それが、一体どのくらい巨額かといっても、ちょっとイメージできない。
世界のGDP(国内総生産)に対して、325%ということだ。 つまり、世界経済の3.25倍もの借金なのだ。
とんでもない借金の額である。 この数字は、2009年には、215%だった。
ということは、リーマンショック後の世界的な金融緩和に乗って、世界経済1個分の借金が積み上がったことになる。
つまり、先進国中心にゼロ金利が横行していた間に、とんでもなく巨額の借金が膨れ上がったわけだ。
その中には、国の借金もあるし、個人や企業そして金融機関のものもある。
その金利だが、3年前にゼロ金利は終わった。 いまや米国の政策金利でいうと、4.25%~4.5%だ。

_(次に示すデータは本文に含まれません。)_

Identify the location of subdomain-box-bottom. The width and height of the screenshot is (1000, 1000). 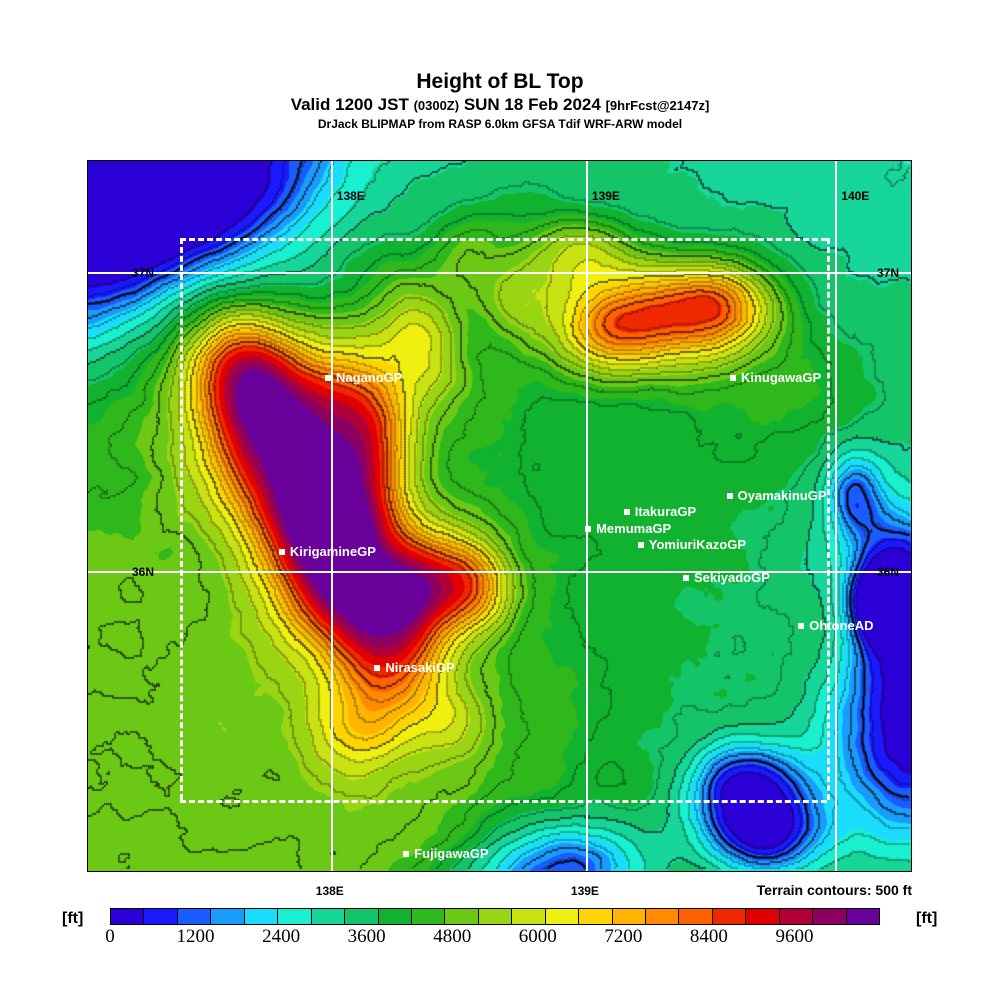
(504, 802).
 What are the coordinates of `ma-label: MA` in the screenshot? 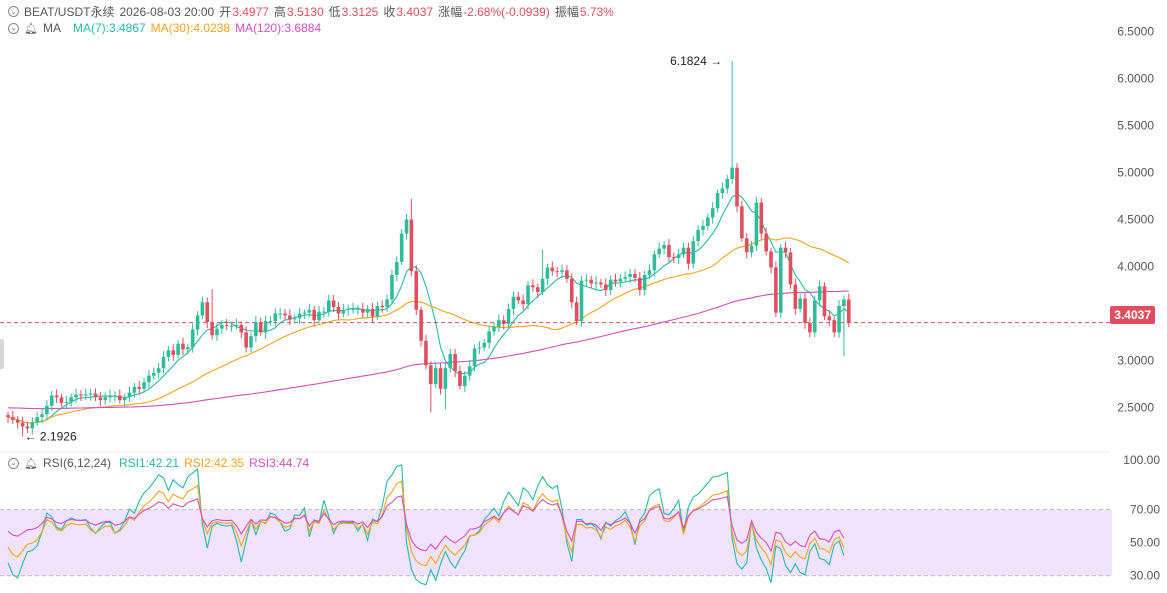 It's located at (52, 28).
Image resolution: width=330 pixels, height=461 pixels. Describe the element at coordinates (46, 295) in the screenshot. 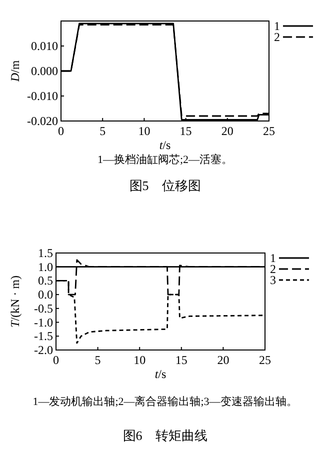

その金利を、トランプ大統領は下げろ下げろといっているが、それも米国内のインフレ懸念との綱引きとなる。
まあ、9月に政策金利を下げるとしても、せいぜい0.25%か0.5%ぐらいの引き下げだろう。
ということは、金利引き下げといったところで、米国において4%前後の金利水準は残る。
そうなると、ゼロ金利時代に積み上がった米国の借金だが、その借り換え時には大きな負担となるはず。
なのに、そのあたりの問題が、さっぱり浮上してきていない。 それは、一体なぜなんだろう?
むしろ、米国株が高値追いしているように、金融緩和の楽観が横行している。
日本でみても、長期金利がじわじわと上がってきており、最近それに対する警戒感が報道されてはいる。
それでも、先進国でも最悪を独走している日本の財政赤字(対GDP比)ひとつとっても、落ち着いたものである。
巨額の借金にも、インフレや金利上昇にも、世界は鈍感になってしまったのか?
このまま、モラルハザードに対する警戒意識がどこかへ消え去って、現状が続くと楽観に浸っていていいのだろうか?
いつの経済でも、行き過ぎはあっても、どこかで正常へ戻ろうとするエネルギーが働く。
それが、どんな形で噴き上がるか、楽しみに待つことにしよう。